The problem —
Copy out the entries below precisely; nothing is to be omitted.
- - -
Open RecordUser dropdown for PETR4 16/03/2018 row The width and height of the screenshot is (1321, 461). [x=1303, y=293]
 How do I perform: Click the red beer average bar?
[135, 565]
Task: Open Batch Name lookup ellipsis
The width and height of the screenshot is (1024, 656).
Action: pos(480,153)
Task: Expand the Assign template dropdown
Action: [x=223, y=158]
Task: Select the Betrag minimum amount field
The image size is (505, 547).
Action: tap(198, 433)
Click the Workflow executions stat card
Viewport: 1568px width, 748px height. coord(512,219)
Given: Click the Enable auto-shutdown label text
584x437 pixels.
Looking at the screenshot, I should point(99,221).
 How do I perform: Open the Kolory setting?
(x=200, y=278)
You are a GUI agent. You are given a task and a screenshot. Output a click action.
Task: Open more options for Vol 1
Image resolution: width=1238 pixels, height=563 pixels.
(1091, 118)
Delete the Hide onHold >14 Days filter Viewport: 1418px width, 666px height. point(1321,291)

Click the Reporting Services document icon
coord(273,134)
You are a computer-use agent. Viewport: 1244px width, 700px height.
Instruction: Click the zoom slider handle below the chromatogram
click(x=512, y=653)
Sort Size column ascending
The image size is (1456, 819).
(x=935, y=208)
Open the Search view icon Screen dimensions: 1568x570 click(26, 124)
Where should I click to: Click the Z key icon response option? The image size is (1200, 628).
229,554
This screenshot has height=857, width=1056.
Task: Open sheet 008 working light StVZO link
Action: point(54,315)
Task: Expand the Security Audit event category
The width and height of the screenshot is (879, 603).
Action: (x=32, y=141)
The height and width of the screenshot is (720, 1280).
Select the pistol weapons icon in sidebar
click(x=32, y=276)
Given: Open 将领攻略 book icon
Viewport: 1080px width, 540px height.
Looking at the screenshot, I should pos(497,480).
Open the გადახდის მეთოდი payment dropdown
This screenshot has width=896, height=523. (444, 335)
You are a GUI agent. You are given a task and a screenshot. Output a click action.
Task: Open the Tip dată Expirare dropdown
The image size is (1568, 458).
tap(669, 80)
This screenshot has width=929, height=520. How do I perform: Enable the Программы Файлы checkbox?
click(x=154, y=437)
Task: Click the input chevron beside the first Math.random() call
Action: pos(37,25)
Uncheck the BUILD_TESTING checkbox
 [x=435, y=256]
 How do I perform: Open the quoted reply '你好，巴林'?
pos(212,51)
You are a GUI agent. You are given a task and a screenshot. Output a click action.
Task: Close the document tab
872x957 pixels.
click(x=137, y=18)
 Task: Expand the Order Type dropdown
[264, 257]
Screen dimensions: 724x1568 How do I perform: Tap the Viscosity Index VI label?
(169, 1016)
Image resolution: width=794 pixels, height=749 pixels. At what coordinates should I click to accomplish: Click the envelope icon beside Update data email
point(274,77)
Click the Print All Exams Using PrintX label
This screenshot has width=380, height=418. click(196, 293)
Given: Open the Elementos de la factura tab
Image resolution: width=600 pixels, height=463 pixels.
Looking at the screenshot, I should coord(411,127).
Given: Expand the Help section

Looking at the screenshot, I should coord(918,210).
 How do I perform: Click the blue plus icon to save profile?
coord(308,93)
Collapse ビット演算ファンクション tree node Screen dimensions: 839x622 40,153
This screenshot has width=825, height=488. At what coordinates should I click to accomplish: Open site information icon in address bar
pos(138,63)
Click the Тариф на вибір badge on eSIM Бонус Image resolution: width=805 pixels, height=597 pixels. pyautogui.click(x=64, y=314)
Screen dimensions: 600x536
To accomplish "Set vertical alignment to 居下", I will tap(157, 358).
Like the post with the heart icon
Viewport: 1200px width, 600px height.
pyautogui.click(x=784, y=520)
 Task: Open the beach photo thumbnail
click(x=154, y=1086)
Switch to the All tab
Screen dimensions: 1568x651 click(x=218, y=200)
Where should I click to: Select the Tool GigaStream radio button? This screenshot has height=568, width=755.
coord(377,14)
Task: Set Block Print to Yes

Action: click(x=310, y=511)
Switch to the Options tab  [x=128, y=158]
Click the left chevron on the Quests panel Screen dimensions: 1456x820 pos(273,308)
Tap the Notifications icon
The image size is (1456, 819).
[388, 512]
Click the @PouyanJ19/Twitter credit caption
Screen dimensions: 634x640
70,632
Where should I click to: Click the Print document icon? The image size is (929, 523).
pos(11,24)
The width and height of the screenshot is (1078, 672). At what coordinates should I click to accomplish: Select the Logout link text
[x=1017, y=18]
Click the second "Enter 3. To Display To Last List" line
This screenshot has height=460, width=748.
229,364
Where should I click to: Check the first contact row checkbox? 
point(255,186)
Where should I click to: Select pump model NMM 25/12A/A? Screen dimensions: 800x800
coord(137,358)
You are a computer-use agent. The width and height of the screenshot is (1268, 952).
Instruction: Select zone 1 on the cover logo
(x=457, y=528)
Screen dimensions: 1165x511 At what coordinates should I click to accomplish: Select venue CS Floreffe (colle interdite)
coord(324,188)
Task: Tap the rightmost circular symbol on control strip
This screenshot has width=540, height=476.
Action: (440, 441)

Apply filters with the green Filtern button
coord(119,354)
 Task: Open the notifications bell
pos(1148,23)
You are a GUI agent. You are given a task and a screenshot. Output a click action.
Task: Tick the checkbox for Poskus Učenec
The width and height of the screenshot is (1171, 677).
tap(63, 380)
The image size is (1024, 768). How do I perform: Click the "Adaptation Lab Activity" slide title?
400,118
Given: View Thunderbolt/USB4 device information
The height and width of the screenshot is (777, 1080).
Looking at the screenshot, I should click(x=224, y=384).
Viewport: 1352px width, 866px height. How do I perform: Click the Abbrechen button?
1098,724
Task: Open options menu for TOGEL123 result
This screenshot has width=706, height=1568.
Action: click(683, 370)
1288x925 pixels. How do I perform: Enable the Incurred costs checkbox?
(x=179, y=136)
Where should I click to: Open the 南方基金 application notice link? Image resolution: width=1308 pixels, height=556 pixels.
- - -
Problem solution —
Open RecordUser dropdown for PETR4 16/03/2018 row The width and height of the screenshot is (1321, 461). [x=1303, y=293]
 How do I perform: Click the red beer average bar?
[135, 565]
Task: Open Batch Name lookup ellipsis
The width and height of the screenshot is (1024, 656).
Action: pos(480,153)
Task: Expand the Assign template dropdown
Action: [x=223, y=158]
Task: Select the Betrag minimum amount field
The image size is (505, 547).
Action: tap(198, 433)
Click the Workflow executions stat card
Viewport: 1568px width, 748px height. coord(512,219)
Given: Click the Enable auto-shutdown label text
584x437 pixels.
Looking at the screenshot, I should point(99,221).
 How do I perform: Open the Kolory setting?
(x=200, y=278)
You are a GUI agent. You are given a task and a screenshot. Output a click action.
Task: Open more options for Vol 1
Image resolution: width=1238 pixels, height=563 pixels.
(1091, 118)
Delete the Hide onHold >14 Days filter Viewport: 1418px width, 666px height. point(1321,291)

Click the Reporting Services document icon
coord(273,134)
You are a computer-use agent. Viewport: 1244px width, 700px height.
Instruction: Click the zoom slider handle below the chromatogram
click(x=512, y=653)
Sort Size column ascending
The image size is (1456, 819).
(x=935, y=208)
Open the Search view icon Screen dimensions: 1568x570 click(26, 124)
Where should I click to: Click the Z key icon response option? The image size is (1200, 628).
229,554
This screenshot has height=857, width=1056.
Task: Open sheet 008 working light StVZO link
Action: point(54,315)
Task: Expand the Security Audit event category
The width and height of the screenshot is (879, 603).
Action: (x=32, y=141)
The height and width of the screenshot is (720, 1280).
Select the pistol weapons icon in sidebar
click(x=32, y=276)
Given: Open 将领攻略 book icon
Viewport: 1080px width, 540px height.
Looking at the screenshot, I should pos(497,480).
Open the გადახდის მეთოდი payment dropdown
This screenshot has width=896, height=523. (444, 335)
You are a GUI agent. You are given a task and a screenshot. Output a click action.
Task: Open the Tip dată Expirare dropdown
The image size is (1568, 458).
tap(669, 80)
This screenshot has width=929, height=520. How do I perform: Enable the Программы Файлы checkbox?
click(x=154, y=437)
Task: Click the input chevron beside the first Math.random() call
Action: pos(37,25)
Uncheck the BUILD_TESTING checkbox
 [x=435, y=256]
 How do I perform: Open the quoted reply '你好，巴林'?
pos(212,51)
You are a GUI agent. You are given a task and a screenshot. Output a click action.
Task: Close the document tab
872x957 pixels.
click(x=137, y=18)
 Task: Expand the Order Type dropdown
[264, 257]
Screen dimensions: 724x1568 How do I perform: Tap the Viscosity Index VI label?
(169, 1016)
Image resolution: width=794 pixels, height=749 pixels. At what coordinates should I click to accomplish: Click the envelope icon beside Update data email
point(274,77)
Click the Print All Exams Using PrintX label
This screenshot has width=380, height=418. click(196, 293)
Given: Open the Elementos de la factura tab
Image resolution: width=600 pixels, height=463 pixels.
Looking at the screenshot, I should coord(411,127).
Given: Expand the Help section

Looking at the screenshot, I should coord(918,210).
 How do I perform: Click the blue plus icon to save profile?
coord(308,93)
Collapse ビット演算ファンクション tree node Screen dimensions: 839x622 40,153
This screenshot has width=825, height=488. At what coordinates should I click to accomplish: Open site information icon in address bar
pos(138,63)
Click the Тариф на вибір badge on eSIM Бонус Image resolution: width=805 pixels, height=597 pixels. pyautogui.click(x=64, y=314)
Screen dimensions: 600x536
To accomplish "Set vertical alignment to 居下", I will tap(157, 358).
Like the post with the heart icon
Viewport: 1200px width, 600px height.
pyautogui.click(x=784, y=520)
 Task: Open the beach photo thumbnail
click(x=154, y=1086)
Switch to the All tab
Screen dimensions: 1568x651 click(x=218, y=200)
Where should I click to: Select the Tool GigaStream radio button? This screenshot has height=568, width=755.
coord(377,14)
Task: Set Block Print to Yes

Action: click(x=310, y=511)
Switch to the Options tab  [x=128, y=158]
Click the left chevron on the Quests panel Screen dimensions: 1456x820 pos(273,308)
Tap the Notifications icon
The image size is (1456, 819).
[388, 512]
Click the @PouyanJ19/Twitter credit caption
Screen dimensions: 634x640
70,632
Where should I click to: Click the Print document icon? The image size is (929, 523).
pos(11,24)
The width and height of the screenshot is (1078, 672). At what coordinates should I click to accomplish: Select the Logout link text
[x=1017, y=18]
Click the second "Enter 3. To Display To Last List" line
This screenshot has height=460, width=748.
229,364
Where should I click to: Check the first contact row checkbox? 
point(255,186)
Where should I click to: Select pump model NMM 25/12A/A? Screen dimensions: 800x800
coord(137,358)
You are a computer-use agent. The width and height of the screenshot is (1268, 952).
Instruction: Select zone 1 on the cover logo
(x=457, y=528)
Screen dimensions: 1165x511 At what coordinates should I click to accomplish: Select venue CS Floreffe (colle interdite)
coord(324,188)
Task: Tap the rightmost circular symbol on control strip
This screenshot has width=540, height=476.
Action: (440, 441)

Apply filters with the green Filtern button
coord(119,354)
 Task: Open the notifications bell
pos(1148,23)
You are a GUI agent. You are given a task and a screenshot. Output a click action.
Task: Tick the checkbox for Poskus Učenec
The width and height of the screenshot is (1171, 677).
tap(63, 380)
The image size is (1024, 768). How do I perform: Click the "Adaptation Lab Activity" slide title?
400,118
Given: View Thunderbolt/USB4 device information
The height and width of the screenshot is (777, 1080).
Looking at the screenshot, I should click(x=224, y=384).
Viewport: 1352px width, 866px height. How do I perform: Click the Abbrechen button?
1098,724
Task: Open options menu for TOGEL123 result
This screenshot has width=706, height=1568.
Action: click(683, 370)
1288x925 pixels. How do I perform: Enable the Incurred costs checkbox?
(x=179, y=136)
Where should I click to: Open the 南方基金 application notice link? Image resolution: width=1308 pixels, height=556 pixels.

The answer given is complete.